BEGIN RECORDS SUPPLIED
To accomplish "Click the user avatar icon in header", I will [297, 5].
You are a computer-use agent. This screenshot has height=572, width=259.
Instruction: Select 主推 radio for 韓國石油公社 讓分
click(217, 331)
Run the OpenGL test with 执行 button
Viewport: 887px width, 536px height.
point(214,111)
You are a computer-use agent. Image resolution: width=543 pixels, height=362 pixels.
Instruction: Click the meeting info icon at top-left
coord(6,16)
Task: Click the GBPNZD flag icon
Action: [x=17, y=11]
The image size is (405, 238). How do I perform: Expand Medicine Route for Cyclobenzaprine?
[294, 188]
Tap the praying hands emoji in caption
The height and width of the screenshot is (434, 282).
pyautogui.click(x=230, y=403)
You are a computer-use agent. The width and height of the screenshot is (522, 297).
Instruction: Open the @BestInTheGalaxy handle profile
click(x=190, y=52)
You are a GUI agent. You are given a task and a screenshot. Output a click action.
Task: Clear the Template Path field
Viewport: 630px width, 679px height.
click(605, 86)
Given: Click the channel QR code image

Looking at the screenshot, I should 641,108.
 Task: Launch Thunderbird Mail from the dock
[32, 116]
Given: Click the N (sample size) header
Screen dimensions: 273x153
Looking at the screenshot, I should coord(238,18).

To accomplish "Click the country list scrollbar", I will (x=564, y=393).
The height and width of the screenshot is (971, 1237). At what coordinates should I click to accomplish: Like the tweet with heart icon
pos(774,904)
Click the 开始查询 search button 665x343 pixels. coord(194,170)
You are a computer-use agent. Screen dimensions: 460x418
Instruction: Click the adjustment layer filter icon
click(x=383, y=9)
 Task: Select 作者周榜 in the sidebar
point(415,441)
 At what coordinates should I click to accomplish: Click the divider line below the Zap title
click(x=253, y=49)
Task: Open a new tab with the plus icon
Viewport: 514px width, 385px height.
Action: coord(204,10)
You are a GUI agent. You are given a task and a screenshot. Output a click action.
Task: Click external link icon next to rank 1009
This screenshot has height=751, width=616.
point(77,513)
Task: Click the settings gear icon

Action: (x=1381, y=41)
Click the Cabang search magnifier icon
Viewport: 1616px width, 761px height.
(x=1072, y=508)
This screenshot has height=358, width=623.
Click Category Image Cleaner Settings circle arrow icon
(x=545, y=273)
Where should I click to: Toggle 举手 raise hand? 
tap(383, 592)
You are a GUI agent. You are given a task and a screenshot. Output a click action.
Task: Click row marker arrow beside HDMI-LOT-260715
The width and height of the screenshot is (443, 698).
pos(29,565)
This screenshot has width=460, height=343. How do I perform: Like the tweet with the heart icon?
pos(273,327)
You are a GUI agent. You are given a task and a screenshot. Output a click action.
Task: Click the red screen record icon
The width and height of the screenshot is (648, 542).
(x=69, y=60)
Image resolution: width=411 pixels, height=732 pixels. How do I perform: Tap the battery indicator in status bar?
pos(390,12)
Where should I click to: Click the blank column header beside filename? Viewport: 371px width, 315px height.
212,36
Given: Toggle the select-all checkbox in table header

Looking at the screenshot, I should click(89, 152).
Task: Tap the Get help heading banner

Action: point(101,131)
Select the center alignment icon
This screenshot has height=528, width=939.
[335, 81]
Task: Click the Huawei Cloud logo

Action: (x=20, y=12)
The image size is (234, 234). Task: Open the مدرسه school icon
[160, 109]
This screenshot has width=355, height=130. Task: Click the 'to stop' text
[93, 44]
END RECORDS SUPPLIED
= ASSIGNED TASK =
Print every record above exactly as written.

= ANSWER SECTION =
To accomplish "Click the user avatar icon in header", I will [297, 5].
You are a computer-use agent. This screenshot has height=572, width=259.
Instruction: Select 主推 radio for 韓國石油公社 讓分
click(217, 331)
Run the OpenGL test with 执行 button
Viewport: 887px width, 536px height.
point(214,111)
You are a computer-use agent. Image resolution: width=543 pixels, height=362 pixels.
Instruction: Click the meeting info icon at top-left
coord(6,16)
Task: Click the GBPNZD flag icon
Action: [x=17, y=11]
The image size is (405, 238). How do I perform: Expand Medicine Route for Cyclobenzaprine?
[294, 188]
Tap the praying hands emoji in caption
The height and width of the screenshot is (434, 282).
pyautogui.click(x=230, y=403)
You are a computer-use agent. The width and height of the screenshot is (522, 297).
Instruction: Open the @BestInTheGalaxy handle profile
click(x=190, y=52)
You are a GUI agent. You are given a task and a screenshot. Output a click action.
Task: Clear the Template Path field
Viewport: 630px width, 679px height.
click(605, 86)
Given: Click the channel QR code image

Looking at the screenshot, I should 641,108.
 Task: Launch Thunderbird Mail from the dock
[32, 116]
Given: Click the N (sample size) header
Screen dimensions: 273x153
Looking at the screenshot, I should coord(238,18).

To accomplish "Click the country list scrollbar", I will (x=564, y=393).
The height and width of the screenshot is (971, 1237). At what coordinates should I click to accomplish: Like the tweet with heart icon
pos(774,904)
Click the 开始查询 search button 665x343 pixels. coord(194,170)
You are a computer-use agent. Screen dimensions: 460x418
Instruction: Click the adjustment layer filter icon
click(x=383, y=9)
 Task: Select 作者周榜 in the sidebar
point(415,441)
 At what coordinates should I click to accomplish: Click the divider line below the Zap title
click(x=253, y=49)
Task: Open a new tab with the plus icon
Viewport: 514px width, 385px height.
Action: coord(204,10)
You are a GUI agent. You are given a task and a screenshot. Output a click action.
Task: Click external link icon next to rank 1009
This screenshot has height=751, width=616.
point(77,513)
Task: Click the settings gear icon

Action: (x=1381, y=41)
Click the Cabang search magnifier icon
Viewport: 1616px width, 761px height.
(x=1072, y=508)
This screenshot has height=358, width=623.
Click Category Image Cleaner Settings circle arrow icon
(x=545, y=273)
Where should I click to: Toggle 举手 raise hand? 
tap(383, 592)
You are a GUI agent. You are given a task and a screenshot. Output a click action.
Task: Click row marker arrow beside HDMI-LOT-260715
The width and height of the screenshot is (443, 698).
pos(29,565)
This screenshot has width=460, height=343. How do I perform: Like the tweet with the heart icon?
pos(273,327)
You are a GUI agent. You are given a task and a screenshot. Output a click action.
Task: Click the red screen record icon
The width and height of the screenshot is (648, 542).
(x=69, y=60)
Image resolution: width=411 pixels, height=732 pixels. How do I perform: Tap the battery indicator in status bar?
pos(390,12)
Where should I click to: Click the blank column header beside filename? Viewport: 371px width, 315px height.
212,36
Given: Toggle the select-all checkbox in table header

Looking at the screenshot, I should click(89, 152).
Task: Tap the Get help heading banner

Action: point(101,131)
Select the center alignment icon
This screenshot has height=528, width=939.
[335, 81]
Task: Click the Huawei Cloud logo

Action: (x=20, y=12)
The image size is (234, 234). Task: Open the مدرسه school icon
[160, 109]
This screenshot has width=355, height=130. Task: Click the 'to stop' text
[93, 44]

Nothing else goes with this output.